5.0 out of 5 stars 6 Star for Concept–Ignores Past Pioneers–Energizes Us All

February 28, 2011

I took the time to read all of the reviews to date, and was reminded again of the chasm between those who understand technology and its possibilities, and those who do not. Being among the latter, in part because I am a veteran of 30 years of watching the US Government waste trillions over that period on too much badly designed technology (government specifications, cost plus) for the wrong reasons and generally without a positive outcome [the Internet being an exception], I must respect–as the author respects with her obviously counter-ripostive editorial interview here at Amazon–both the importance of getting a grip on reality, and the importance of being more respectful of past pioneers, such Buckminster Fuller (RIP) and Medard Gabel (co-creator with Fuller of the analog World Game, creator of the architecture for the digital EarthGame(TM), and recent contributing editor to Designing a World That Works for All: How the Youth of the World are Creating Real-World Solutions for the UN Millenium Development Goals and Beyond (Volume 1), and Russell Ackoff [e.g. Redesigning Society (Stanford Business Books) as well as John N. Warfield [e.g Societal Systems: Planning, Policy and Complexity (Wiley Series on Systems Engineering & Analysis). And then there are the 55 authors in Collective Intelligence: Creating a Prosperous World at Peace, including Ms. Jan Watkins, Doug Englebart, Mark Tovey. In short, the WORST thing one can say about this book is that the author has had an immaculate conception to her great credit, but one that could have been vastly better grounded had she done her homework and a multi-disciplinary literature review, something her PhD committee evidently did not consider necessary.

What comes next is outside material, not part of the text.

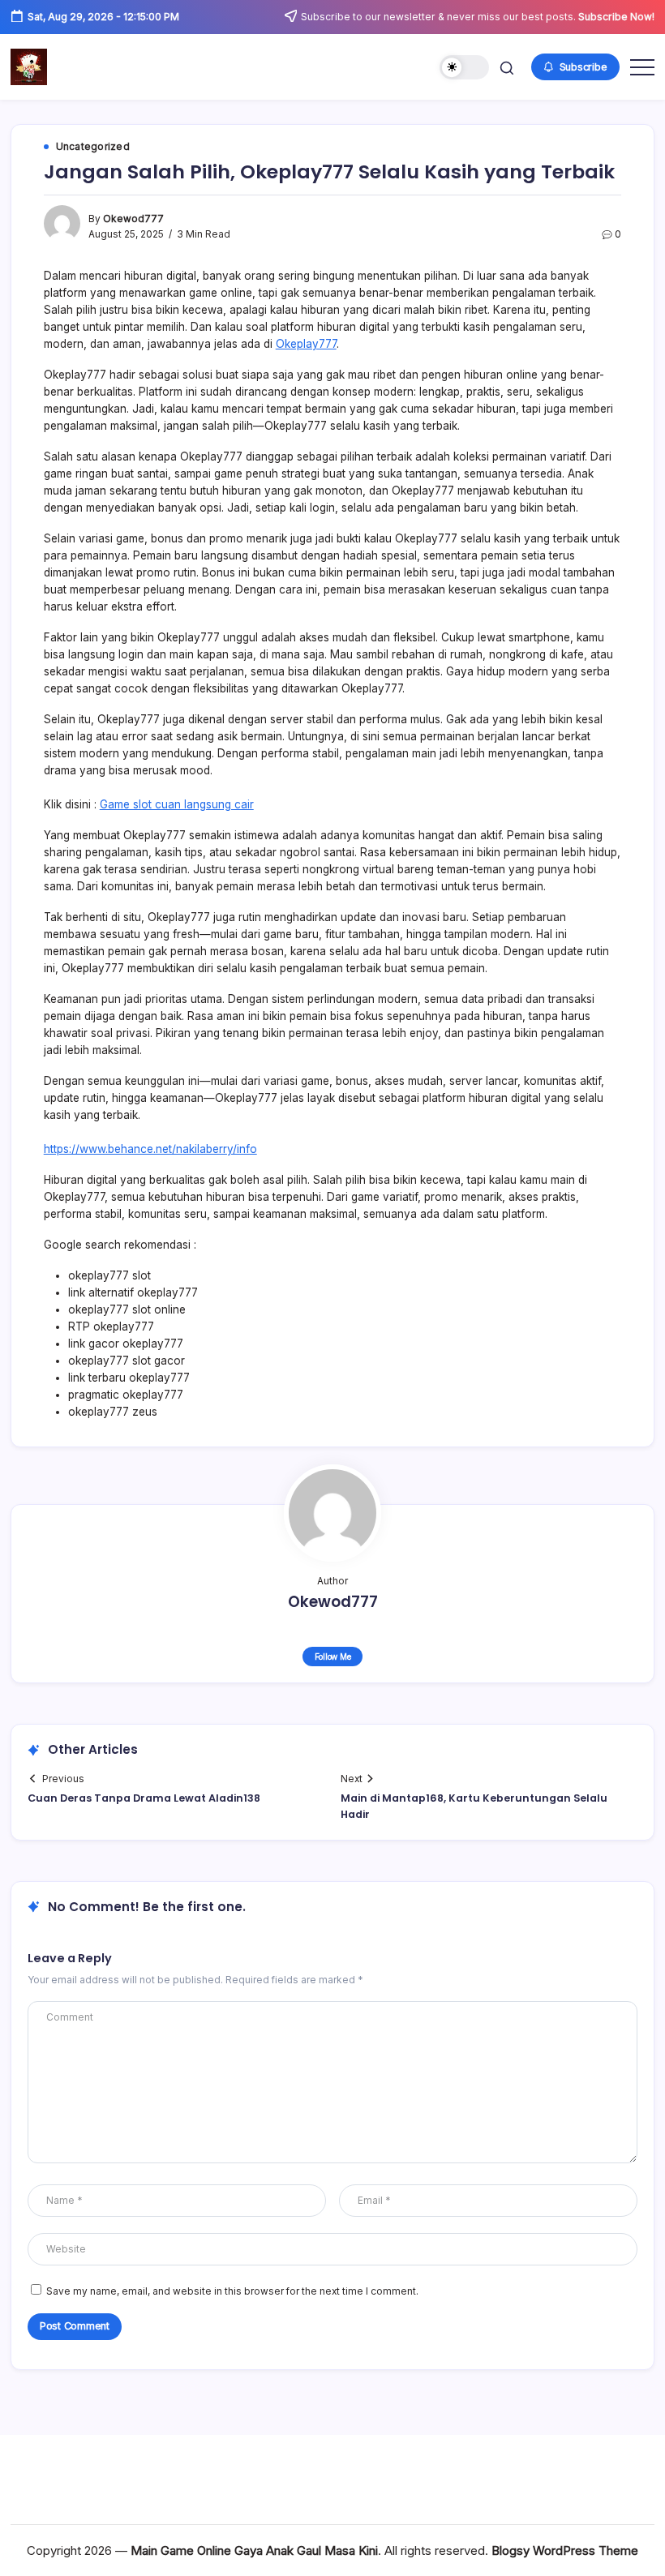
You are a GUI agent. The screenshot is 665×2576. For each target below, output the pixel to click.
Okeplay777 (306, 343)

Having said that, this book is without question a 6+, a ranking achieved by the top 10% of the non-fiction books and DVDs I have reviewed here at Amazon (1692 not counting this one). This is a world-changing book, and while the author has benefited from a fabulous personality and personal presence, and first rate representation and promotion, when read carefully and completely and placed in the context of all that is about us today, the originality, relevance, and imminent potential of this book and the ideas in this book cannot be denied. The author does not do what Medard Gabel has done–provide the architectural underpinings for the digital EarthGame(TM) and global to local holistic “dashboards” that integrate the ten high-level threats to humanity, the twelve core policies, the true costs of every good and service–she is still at the “one of” level rather than the meta level–but if she can reach out to Medard Gabel and others and actually harness not just the cognitive surplus of the crowds, but the contextual pioneering of those who have spent decades before her thinking and doing in this arena, then she will be the righteous public face of what I am starting to call “Open Everything: from Autonomous Internet to Global Panarchy.”